*** Opening of Records shown ***

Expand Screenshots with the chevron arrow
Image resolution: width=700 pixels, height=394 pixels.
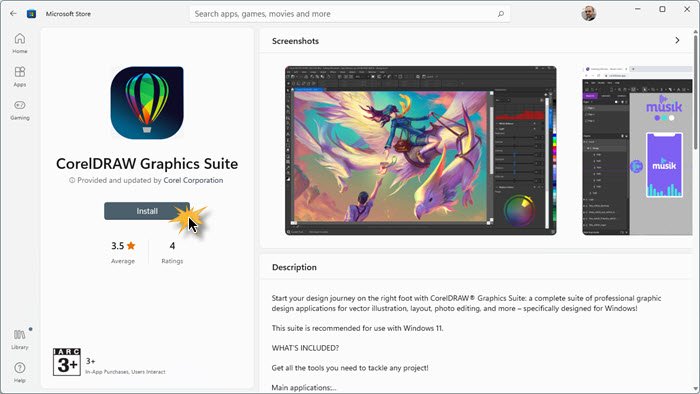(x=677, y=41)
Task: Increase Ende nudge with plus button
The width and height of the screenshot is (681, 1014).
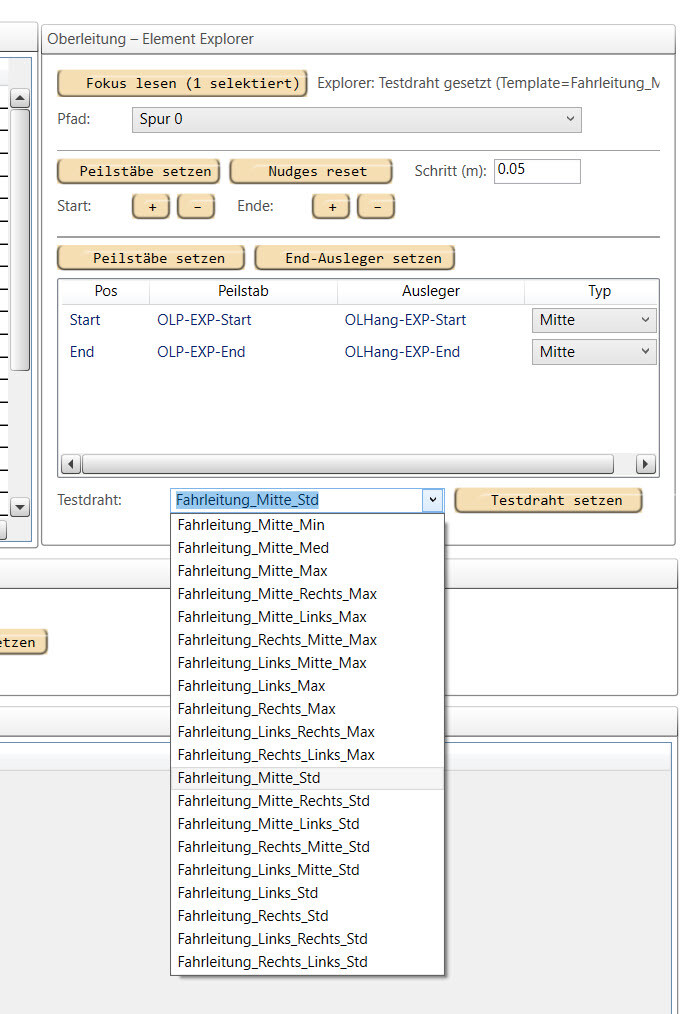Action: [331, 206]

*** Close of Records shown ***
*** Opening of Records shown ***

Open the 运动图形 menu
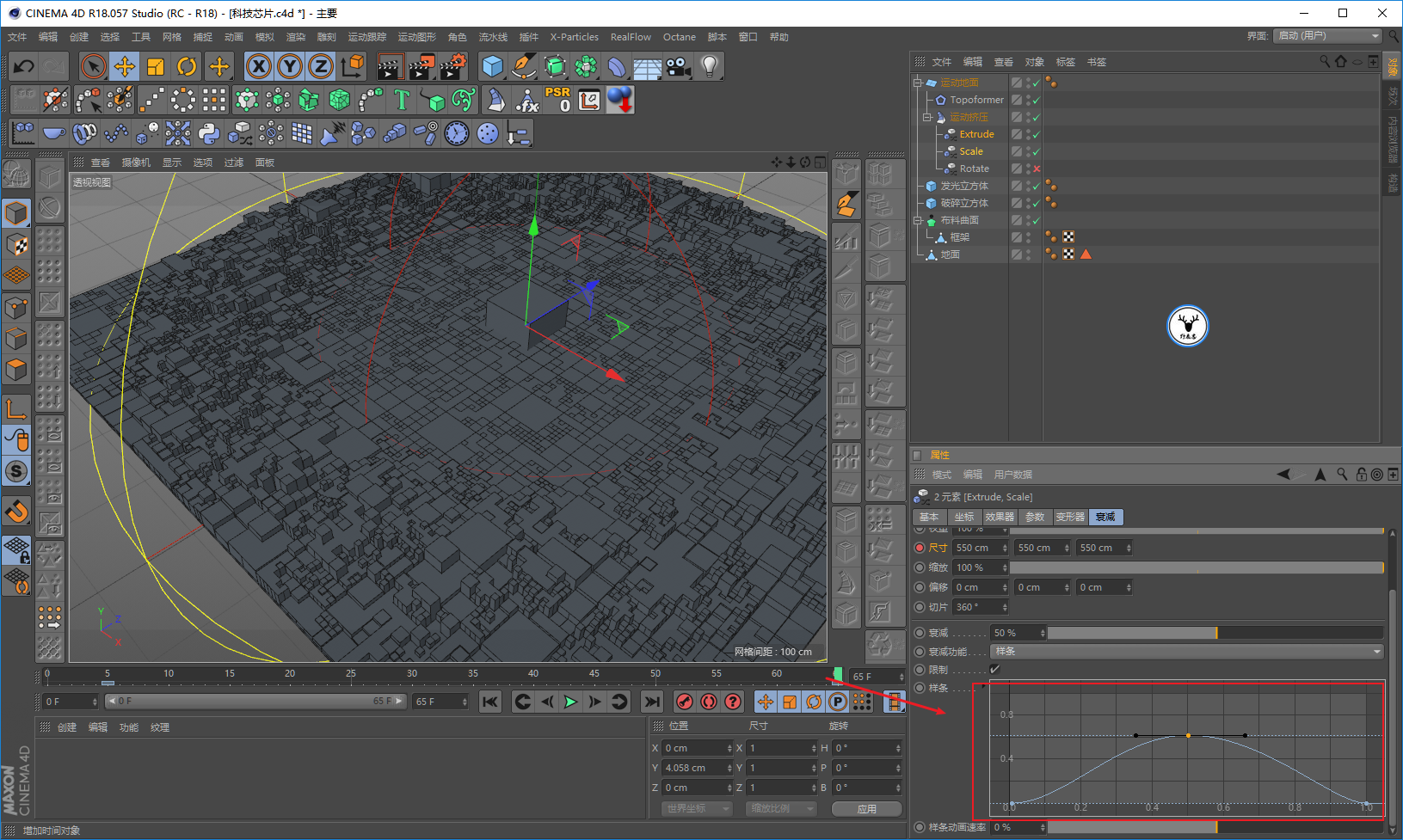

*** Close of Records shown ***

Problem description =>
Using the records above, count every line that includes the word "with", and state the number only.

Exercise solution =>
2